I'm trying to overwrite a rule as per documentation, like this
https://documentation.wazuh.com/3.12/learning-wazuh/replace-stock-rule.html
So I've copied one rule to local_rules.xml, created my own group (prior to that also tried to put it within the rule's original group tag), but it seems to be completely ignoring it:
This is what I've put in local_rules.xml:
<group name="istvan">
<rule frequency="8" id="31533" level="9" overwrite="yes" timeframe="20">
<if_matched_sid>31530</if_matched_sid>
<same_source_ip/>
<description>High amount of POST requests in a small period of time (likely bot).</description>
<group>pci_dss_6.5,pci_dss_11.4,gdpr_IV_35.7.d,nist_800_53_SA.11,nist_800_53_SI.4,</group>
</rule>
</group>
I've only changed the level to 9 and added the overwrite="yes" tag. The idea is that it doesn't send me this alerts (as my treshold is set to level 10+), save, restart, but it's completely ignoring it, and I'm stil getting those alerts with level 10 tag.

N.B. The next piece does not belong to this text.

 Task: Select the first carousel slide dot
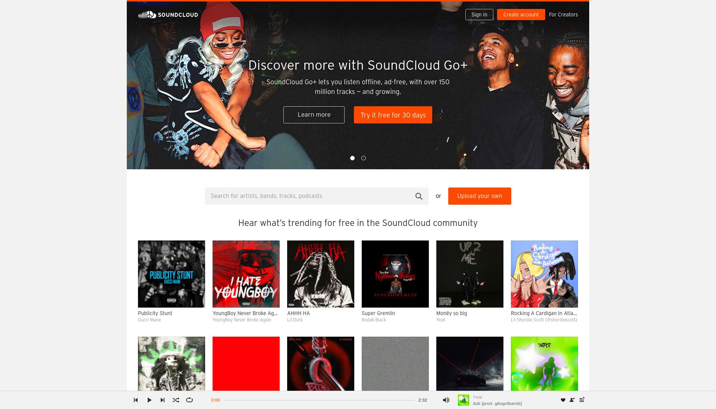(x=352, y=158)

Frankly, I'm starting to be clueless why is it happening.
Any ideas?
Thanks.
After finally talking to the developers, it turns out that it was indeed ignoring local_rules.xml. I had a strage exclusion of one rule (probably a problematic syntax, although it did't report an error)
"rule_exclude": [
"31151"
When I removed it, it started working as described in the user's guide.